What lies ahead for the AfCFTA Trade Remedies and Safeguards Regime?
The legal instruments of the African Continental Free Trade Area (AfCFTA) provide for a detailed regime to implement Trade Remedy and Safeguard measures. There are four provisions in the AfCFTA Protocol on Trade in Goods, dealing with Anti-dumping and Countervailing Measures, Global Safeguard Measures, Preferential Safeguards, and Cooperation among the State Parties. The detail appears in Annex 9 on Trade Remedies and in the AfCFTA Guidelines on Implementation of Trade Remedies.
A final evaluation must await the adoption of the Guidelines provided for in Annex 9 to the AfCFTA Protocol on Trade in Goods. However, there is sufficient detail in the texts to make an interim assessment of the instruments already adopted, and which are in are final form.

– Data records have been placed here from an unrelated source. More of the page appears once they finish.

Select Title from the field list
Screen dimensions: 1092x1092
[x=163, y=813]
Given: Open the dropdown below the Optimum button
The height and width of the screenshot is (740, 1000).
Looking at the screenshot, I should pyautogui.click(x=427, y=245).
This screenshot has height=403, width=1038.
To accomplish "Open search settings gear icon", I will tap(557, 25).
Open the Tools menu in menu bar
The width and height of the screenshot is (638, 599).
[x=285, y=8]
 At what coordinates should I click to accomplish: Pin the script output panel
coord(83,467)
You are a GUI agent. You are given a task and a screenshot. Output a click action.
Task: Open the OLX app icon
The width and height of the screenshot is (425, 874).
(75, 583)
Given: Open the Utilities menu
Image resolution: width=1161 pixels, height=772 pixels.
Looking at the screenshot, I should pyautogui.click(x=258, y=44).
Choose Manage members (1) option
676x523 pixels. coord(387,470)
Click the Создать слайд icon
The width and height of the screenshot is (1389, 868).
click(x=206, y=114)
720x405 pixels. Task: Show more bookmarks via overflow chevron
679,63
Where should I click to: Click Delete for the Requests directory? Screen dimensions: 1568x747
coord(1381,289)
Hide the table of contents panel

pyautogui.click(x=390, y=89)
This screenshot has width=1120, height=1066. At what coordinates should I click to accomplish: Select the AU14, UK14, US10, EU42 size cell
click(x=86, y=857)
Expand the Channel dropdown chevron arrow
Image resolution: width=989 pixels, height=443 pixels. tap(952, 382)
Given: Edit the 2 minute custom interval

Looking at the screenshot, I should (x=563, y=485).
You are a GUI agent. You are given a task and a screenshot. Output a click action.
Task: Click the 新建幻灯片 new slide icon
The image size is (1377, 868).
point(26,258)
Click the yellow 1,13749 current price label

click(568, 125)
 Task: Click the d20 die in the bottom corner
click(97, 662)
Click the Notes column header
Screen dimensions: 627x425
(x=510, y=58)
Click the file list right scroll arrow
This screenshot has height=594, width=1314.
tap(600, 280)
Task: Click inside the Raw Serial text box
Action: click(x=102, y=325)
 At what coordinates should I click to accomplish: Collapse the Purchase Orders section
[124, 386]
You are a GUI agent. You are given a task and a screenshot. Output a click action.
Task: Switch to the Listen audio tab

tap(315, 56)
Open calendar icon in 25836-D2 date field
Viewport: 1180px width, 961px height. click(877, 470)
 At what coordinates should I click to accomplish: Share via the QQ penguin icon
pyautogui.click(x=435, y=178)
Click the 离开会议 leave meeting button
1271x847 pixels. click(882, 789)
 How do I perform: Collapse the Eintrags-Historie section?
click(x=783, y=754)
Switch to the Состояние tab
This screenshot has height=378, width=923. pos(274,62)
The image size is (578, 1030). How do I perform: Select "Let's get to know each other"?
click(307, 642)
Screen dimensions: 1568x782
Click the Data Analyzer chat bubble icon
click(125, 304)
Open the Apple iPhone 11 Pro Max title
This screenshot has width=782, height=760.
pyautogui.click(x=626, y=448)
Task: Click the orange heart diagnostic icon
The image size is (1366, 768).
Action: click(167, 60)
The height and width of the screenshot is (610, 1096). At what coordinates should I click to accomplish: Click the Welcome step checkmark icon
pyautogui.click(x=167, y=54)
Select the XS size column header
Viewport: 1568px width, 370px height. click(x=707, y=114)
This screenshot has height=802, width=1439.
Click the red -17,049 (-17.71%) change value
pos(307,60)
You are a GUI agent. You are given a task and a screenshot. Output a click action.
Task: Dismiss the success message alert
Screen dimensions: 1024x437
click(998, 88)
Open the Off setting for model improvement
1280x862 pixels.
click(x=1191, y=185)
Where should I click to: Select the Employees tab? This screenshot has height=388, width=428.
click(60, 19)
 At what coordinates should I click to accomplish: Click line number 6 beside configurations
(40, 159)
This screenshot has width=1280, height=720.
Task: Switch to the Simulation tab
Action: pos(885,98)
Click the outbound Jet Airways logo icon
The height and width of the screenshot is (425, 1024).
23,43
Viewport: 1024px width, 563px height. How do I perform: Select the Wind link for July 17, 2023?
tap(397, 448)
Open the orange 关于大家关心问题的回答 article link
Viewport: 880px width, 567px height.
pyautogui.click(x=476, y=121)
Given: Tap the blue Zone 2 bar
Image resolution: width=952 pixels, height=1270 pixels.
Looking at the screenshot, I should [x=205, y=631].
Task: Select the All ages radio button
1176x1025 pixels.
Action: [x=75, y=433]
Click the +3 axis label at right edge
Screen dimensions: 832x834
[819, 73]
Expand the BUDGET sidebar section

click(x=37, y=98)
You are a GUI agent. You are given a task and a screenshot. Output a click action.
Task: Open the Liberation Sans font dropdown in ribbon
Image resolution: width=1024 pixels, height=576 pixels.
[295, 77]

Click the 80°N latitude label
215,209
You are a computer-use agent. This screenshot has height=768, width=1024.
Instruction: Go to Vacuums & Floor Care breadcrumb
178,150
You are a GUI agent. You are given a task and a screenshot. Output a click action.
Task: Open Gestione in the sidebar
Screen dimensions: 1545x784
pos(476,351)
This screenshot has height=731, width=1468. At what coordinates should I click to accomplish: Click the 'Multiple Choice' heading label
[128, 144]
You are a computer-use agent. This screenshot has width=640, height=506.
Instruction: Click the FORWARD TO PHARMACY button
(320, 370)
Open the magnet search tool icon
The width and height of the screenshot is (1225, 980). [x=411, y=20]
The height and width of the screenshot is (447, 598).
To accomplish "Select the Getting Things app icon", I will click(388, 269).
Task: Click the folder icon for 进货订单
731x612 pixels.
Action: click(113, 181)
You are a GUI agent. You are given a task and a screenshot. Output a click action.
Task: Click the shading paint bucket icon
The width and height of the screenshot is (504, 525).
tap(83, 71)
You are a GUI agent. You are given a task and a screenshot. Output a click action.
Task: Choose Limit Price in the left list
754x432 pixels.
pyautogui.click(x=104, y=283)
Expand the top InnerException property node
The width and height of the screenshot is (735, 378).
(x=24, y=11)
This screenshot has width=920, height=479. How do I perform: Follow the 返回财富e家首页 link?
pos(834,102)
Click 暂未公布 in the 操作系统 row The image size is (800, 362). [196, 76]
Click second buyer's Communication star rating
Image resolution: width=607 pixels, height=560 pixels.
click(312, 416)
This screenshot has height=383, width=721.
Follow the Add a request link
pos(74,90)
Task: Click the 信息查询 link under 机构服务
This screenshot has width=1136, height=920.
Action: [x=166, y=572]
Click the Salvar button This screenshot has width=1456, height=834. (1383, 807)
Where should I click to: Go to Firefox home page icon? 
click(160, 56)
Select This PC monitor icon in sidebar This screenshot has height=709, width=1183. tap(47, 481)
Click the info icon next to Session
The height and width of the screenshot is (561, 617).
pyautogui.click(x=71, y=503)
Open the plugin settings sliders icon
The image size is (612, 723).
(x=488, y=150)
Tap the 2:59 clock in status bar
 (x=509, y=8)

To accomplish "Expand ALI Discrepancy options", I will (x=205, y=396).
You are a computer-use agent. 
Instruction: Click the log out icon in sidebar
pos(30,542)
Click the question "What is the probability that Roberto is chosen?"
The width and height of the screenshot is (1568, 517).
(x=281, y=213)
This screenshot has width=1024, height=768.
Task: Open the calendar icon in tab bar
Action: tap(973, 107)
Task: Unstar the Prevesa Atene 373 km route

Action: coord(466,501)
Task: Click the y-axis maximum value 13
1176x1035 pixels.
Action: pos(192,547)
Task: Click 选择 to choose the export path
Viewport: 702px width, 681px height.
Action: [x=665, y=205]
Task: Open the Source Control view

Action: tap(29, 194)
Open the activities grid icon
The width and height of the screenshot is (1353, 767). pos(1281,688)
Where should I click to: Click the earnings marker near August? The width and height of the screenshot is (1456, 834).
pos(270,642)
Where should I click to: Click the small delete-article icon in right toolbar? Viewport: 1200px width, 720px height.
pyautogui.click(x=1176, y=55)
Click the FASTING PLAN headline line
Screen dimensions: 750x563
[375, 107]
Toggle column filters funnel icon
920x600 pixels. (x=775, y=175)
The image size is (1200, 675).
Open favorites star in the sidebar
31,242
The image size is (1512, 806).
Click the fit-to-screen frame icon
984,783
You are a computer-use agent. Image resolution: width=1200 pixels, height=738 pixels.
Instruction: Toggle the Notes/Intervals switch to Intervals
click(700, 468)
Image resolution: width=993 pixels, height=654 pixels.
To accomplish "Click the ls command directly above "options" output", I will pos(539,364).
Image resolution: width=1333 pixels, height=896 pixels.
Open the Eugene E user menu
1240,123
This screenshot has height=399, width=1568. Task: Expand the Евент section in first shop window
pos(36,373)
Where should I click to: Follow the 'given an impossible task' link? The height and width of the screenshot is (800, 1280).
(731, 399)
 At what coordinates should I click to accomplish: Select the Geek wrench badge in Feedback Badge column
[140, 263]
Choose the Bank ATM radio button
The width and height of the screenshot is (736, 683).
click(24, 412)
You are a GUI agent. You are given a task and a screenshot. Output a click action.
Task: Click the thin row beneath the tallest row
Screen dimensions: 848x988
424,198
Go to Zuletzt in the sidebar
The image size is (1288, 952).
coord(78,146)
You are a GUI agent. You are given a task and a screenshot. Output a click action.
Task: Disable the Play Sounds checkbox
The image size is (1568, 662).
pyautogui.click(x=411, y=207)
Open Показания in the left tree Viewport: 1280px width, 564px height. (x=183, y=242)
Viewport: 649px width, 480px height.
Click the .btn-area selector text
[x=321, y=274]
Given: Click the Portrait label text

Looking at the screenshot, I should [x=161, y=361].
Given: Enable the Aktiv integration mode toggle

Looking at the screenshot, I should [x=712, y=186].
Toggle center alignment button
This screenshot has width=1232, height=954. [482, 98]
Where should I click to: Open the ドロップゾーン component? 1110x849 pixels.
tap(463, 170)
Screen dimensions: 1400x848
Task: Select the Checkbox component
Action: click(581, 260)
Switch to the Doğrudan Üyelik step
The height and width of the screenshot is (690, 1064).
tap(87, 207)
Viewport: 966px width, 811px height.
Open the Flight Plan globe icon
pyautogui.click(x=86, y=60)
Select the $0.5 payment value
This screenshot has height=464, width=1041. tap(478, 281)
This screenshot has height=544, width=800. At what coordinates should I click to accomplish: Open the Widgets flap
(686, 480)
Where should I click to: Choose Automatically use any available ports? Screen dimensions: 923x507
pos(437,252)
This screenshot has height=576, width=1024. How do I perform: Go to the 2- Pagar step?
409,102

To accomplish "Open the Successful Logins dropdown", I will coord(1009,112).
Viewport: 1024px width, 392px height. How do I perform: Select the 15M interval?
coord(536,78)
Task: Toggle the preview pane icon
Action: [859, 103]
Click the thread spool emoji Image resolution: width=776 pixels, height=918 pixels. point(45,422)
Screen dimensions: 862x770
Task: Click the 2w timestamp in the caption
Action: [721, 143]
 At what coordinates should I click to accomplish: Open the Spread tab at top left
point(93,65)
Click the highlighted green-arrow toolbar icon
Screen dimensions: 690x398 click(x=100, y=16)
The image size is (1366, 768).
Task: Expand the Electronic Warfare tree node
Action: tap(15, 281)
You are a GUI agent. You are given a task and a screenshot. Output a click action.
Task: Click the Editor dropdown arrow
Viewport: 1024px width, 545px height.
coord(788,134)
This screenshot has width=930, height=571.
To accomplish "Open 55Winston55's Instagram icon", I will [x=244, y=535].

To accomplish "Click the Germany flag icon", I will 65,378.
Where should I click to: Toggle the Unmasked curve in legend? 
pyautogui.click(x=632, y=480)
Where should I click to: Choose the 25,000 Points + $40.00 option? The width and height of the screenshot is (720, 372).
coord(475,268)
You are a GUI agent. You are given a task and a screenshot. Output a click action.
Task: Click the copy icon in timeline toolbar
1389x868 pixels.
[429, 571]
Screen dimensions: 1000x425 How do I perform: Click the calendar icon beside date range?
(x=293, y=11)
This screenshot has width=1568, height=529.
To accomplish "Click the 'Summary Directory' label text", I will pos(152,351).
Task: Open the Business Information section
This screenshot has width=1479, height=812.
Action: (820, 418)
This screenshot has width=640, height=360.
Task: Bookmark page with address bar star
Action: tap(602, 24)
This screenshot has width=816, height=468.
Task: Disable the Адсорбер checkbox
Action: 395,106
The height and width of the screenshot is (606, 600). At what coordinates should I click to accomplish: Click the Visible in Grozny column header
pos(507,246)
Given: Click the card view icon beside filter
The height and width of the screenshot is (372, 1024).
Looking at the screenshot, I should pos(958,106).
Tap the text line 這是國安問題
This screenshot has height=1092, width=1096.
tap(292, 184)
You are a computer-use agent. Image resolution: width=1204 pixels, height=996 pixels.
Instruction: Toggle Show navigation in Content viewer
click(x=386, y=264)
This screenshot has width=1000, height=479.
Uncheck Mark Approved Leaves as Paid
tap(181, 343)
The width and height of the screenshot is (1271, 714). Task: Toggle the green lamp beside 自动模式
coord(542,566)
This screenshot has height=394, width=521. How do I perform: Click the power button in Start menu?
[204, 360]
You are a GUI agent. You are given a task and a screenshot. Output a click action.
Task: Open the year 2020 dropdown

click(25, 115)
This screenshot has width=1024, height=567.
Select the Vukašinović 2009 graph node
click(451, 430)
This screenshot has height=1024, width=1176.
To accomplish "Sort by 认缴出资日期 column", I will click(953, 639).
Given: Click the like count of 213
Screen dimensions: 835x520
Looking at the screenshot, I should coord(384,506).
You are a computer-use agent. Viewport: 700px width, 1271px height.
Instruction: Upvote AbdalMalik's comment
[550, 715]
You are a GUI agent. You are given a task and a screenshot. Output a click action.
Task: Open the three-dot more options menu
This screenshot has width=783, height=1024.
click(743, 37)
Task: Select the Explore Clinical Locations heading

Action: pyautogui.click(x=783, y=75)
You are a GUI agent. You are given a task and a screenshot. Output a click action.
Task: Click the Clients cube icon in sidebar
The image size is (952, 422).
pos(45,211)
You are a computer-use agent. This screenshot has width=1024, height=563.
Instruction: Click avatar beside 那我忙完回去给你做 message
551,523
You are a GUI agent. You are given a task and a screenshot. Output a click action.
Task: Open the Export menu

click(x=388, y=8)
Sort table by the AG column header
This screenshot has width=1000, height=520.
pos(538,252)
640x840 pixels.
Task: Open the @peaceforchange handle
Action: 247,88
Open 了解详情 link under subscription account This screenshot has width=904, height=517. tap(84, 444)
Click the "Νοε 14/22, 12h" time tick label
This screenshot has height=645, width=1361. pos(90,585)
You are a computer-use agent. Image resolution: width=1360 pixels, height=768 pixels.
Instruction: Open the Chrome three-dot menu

The first feature to be mentioned concerns the provision regarding Application of Anti-dumping, Countervailing and Safeguard Measures in Article 2 of Annex 9: State Parties may, with respect to goods traded under the provisions of this Annex, apply anti-dumping, countervailing and safeguard measures as provided for in Articles 17 – 19 of the Protocol on Trade in Goods, this Annex and the AfCFTA Guidelines in accordance with relevant WTO Agreements. (Emphasis added.)
This formulation suggests that Article 2 is not a typical interpretation clause, which would only apply in case of uncertainty. This provision says the AfCFTA Trade Remedy and Safeguard provisions must, from the outset, be WTO compatible. If this is the case, then the Annex and Guidelines will only add original principles and procedures where explicitly provided for. And even then, it will be possible to argue that where the AfCFTA provisions are ambiguous, WTO law must be used for the purpose of clarification.
The AfCFTA Trade Remedies and Safeguards regime is modelled on WTO principles and procedures and does not allow for special flexibilities in favour of e.g. Least Developed Countries. This regime will, in addition, not apply to all the intra-African trade in goods. The reason is that the AfCFTA will co-exist with REC FTAs, African customs unions, African trade arrangements, the WTO, and trade agreements with third parties. A careful demarcation of jurisdictional boundaries will be required when the applicable Trade Remedy and Safeguard rules are selected.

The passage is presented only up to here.